SUPPLIED INFORMATION —
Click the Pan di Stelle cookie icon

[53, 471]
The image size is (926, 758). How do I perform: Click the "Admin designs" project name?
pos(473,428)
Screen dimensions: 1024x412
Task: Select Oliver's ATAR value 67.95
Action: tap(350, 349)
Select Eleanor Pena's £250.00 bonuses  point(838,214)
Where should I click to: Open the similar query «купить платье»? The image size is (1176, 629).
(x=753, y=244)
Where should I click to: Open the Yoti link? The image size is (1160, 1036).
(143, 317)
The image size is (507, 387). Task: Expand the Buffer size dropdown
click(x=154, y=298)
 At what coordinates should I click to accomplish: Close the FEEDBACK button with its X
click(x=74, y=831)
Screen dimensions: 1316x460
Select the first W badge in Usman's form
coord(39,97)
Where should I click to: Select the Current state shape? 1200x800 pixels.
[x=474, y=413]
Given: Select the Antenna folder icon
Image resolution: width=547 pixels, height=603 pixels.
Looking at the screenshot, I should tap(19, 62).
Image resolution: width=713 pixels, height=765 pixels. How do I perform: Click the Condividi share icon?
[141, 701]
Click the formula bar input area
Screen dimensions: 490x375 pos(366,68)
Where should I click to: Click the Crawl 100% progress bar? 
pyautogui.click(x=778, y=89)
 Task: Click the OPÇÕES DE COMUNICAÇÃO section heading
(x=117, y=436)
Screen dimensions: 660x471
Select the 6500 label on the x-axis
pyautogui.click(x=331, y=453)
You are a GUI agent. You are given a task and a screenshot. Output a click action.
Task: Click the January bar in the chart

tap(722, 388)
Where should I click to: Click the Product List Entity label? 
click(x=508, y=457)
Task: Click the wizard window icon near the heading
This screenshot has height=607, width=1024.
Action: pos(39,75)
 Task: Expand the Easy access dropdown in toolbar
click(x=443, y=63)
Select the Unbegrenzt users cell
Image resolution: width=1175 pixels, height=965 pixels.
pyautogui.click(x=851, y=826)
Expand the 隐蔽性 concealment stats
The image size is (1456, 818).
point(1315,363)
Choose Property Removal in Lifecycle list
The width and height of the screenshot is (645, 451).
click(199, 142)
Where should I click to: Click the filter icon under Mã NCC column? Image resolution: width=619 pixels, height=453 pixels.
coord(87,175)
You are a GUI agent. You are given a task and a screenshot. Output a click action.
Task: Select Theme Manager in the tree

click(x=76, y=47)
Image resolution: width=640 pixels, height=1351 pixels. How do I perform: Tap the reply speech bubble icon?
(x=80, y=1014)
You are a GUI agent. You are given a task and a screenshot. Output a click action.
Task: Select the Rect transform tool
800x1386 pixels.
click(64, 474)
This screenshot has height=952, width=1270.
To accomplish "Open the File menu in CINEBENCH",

DIRECTIONS FOR THIS TASK — Nothing but the lines from the one containing "Image resolution: width=640" through the last line of the data above should be given again, each exactly as it stands.

RESULT OF THE TASK —
Image resolution: width=640 pixels, height=1351 pixels. How do I perform: Tap the reply speech bubble icon?
(x=80, y=1014)
You are a GUI agent. You are given a task and a screenshot. Output a click action.
Task: Select the Rect transform tool
800x1386 pixels.
click(64, 474)
This screenshot has height=952, width=1270.
To accomplish "Open the File menu in CINEBENCH",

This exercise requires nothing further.